Do you know off the top of your head — what color were Adolph Hitler’s eyes? I ask because, until a few years ago, I didn’t know either.
The answer is they were blue.
The question came up several years ago when I was reading a novel that made reference to Hitler’s “intense stare with his piercing black eyes.” It happened that earlier the same day, I was editing a manuscript for the magazine where I was working. A widely respected “religious celebrity” person had written an article and made an off-hand reference in the article to “Hitler’s icy blue eyes.”

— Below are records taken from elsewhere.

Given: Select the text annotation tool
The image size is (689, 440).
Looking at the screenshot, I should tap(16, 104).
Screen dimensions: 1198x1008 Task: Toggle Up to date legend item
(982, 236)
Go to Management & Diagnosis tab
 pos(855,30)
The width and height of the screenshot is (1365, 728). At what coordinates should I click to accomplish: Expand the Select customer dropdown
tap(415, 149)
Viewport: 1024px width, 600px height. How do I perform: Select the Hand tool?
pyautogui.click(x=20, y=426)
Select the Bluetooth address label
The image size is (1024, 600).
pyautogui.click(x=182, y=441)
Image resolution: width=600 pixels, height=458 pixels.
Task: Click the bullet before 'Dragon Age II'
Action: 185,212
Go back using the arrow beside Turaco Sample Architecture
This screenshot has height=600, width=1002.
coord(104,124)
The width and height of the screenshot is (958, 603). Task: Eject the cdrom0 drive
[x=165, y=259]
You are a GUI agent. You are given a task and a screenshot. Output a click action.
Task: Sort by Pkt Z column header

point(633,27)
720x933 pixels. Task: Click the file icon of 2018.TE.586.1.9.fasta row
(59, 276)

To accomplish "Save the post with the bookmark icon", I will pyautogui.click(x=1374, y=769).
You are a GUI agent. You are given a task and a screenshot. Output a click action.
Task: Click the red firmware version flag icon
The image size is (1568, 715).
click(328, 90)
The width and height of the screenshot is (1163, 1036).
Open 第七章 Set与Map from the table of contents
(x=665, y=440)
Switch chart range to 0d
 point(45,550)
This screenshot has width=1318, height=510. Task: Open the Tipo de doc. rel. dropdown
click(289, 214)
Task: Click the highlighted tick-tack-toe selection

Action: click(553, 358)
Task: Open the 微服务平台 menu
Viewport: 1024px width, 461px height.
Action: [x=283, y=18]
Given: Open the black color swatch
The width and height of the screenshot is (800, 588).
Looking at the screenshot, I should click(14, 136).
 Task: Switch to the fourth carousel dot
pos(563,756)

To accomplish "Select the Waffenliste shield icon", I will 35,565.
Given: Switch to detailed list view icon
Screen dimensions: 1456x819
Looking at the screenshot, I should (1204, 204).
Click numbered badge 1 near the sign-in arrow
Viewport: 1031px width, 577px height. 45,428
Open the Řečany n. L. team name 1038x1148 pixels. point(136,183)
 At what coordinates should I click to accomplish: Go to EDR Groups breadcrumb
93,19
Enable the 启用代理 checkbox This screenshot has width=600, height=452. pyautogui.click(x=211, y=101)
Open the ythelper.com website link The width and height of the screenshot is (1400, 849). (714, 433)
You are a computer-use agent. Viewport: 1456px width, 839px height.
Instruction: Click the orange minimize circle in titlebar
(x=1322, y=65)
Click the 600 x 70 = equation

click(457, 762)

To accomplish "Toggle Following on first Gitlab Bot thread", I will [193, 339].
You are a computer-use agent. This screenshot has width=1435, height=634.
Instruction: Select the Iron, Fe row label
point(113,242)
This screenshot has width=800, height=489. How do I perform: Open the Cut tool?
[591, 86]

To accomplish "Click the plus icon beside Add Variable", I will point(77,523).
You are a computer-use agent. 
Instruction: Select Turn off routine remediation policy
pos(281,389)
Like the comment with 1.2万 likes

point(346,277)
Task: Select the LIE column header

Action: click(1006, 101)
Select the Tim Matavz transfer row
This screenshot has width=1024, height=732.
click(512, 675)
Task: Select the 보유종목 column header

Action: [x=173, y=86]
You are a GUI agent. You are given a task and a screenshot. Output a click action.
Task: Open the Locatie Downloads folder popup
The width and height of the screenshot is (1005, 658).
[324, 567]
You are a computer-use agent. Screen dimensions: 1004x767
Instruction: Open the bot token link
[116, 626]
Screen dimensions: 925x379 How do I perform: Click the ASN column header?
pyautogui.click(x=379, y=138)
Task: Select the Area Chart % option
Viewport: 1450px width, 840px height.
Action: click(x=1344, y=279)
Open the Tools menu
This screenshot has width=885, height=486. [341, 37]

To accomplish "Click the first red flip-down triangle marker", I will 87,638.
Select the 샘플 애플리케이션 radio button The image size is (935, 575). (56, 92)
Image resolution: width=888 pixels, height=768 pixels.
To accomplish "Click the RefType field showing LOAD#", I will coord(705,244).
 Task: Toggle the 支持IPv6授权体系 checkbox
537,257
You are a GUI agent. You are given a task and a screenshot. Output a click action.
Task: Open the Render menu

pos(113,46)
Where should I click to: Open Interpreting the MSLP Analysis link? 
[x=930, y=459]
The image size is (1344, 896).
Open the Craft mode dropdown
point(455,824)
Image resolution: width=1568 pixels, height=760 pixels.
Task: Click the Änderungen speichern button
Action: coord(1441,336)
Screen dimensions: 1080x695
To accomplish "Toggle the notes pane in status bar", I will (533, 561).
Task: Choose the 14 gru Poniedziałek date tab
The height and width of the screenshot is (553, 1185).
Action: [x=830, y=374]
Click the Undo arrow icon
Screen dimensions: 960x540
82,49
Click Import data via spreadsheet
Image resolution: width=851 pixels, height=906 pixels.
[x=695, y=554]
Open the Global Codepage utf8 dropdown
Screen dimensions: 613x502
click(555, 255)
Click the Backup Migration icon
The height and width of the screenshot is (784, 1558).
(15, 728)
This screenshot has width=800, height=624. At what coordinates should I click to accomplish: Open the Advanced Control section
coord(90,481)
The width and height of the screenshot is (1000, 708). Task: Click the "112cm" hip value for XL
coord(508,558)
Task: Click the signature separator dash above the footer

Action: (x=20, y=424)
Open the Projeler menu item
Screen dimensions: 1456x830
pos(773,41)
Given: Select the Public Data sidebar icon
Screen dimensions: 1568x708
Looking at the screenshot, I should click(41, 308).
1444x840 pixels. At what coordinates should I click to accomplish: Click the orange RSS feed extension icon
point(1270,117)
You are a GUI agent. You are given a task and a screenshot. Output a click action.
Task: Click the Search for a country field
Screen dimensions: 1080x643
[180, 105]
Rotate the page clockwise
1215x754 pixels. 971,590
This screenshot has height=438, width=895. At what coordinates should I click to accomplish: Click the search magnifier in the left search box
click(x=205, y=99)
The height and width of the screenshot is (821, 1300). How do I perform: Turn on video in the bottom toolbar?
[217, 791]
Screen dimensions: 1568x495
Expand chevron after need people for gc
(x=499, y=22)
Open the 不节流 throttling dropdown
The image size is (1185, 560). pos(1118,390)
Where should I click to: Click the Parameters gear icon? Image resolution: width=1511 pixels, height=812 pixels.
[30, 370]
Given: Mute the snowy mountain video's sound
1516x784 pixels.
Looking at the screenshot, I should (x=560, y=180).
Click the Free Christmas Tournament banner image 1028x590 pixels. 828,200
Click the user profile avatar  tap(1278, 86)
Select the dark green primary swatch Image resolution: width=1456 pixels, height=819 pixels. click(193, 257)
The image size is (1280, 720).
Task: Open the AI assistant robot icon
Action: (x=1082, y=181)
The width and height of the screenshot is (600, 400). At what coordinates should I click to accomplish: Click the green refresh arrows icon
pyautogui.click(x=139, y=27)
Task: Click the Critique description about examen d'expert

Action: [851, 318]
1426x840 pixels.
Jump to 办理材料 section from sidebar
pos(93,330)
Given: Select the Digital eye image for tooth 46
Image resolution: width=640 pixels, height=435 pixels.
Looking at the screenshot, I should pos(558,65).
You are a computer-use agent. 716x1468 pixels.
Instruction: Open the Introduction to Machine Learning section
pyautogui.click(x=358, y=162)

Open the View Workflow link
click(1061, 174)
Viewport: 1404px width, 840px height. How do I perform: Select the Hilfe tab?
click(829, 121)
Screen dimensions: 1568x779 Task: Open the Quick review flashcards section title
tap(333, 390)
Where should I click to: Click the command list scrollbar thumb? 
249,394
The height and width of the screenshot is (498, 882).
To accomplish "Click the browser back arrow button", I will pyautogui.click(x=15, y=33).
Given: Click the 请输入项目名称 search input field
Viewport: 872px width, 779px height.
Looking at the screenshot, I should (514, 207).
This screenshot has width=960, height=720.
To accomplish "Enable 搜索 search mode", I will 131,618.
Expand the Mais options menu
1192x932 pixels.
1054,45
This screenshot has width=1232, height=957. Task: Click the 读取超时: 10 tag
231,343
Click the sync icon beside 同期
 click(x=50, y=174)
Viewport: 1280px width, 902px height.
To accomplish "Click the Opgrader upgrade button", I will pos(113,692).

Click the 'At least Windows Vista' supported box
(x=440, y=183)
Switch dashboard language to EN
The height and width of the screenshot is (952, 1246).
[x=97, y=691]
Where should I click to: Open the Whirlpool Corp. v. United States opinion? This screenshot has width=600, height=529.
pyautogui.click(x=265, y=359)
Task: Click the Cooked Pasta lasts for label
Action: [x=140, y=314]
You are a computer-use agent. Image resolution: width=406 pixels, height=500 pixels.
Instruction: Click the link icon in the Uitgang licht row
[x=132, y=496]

Icy blue or piercing black?? Unless he were part Australian Shepherd dog, he probably didn’t have one blue eye and one black eye. This bit of research took place in pre-Internet days, so I didn’t have a resource as quick and able as Google. I’ve forgotten how where I found the answer, but I did discover Hitler’s eyes were blue.
Would you call such an error in writing an anachronism? No. It had nothing to do with facts out of historic or chronological sequence. It was that simple writing goof up I like to call “an error.”
The novelist got it wrong. (I can’t even remember th e novel now, nor who wrote it. I recall it was on a best-seller list at the time.) My advice to you as a writer would be similar to what I said earlier about anachronisms: Be very careful when you create characters, describe clothing, create physical settings, come up with plot ideas, and do all the other “mechanics” needed to write your novel. Because, assuming you get it published, there’ll always be someone somewhere out there who DOES know what color Hitler’s eyes were. You can bet he’ll read your book take great delight in letting you know about your error.
Don’t make mistakes. Write everything perfectly. Okay, well, then do your best and settle for that. But make sure to do your best. Now get busy and write something to make us all proud of you.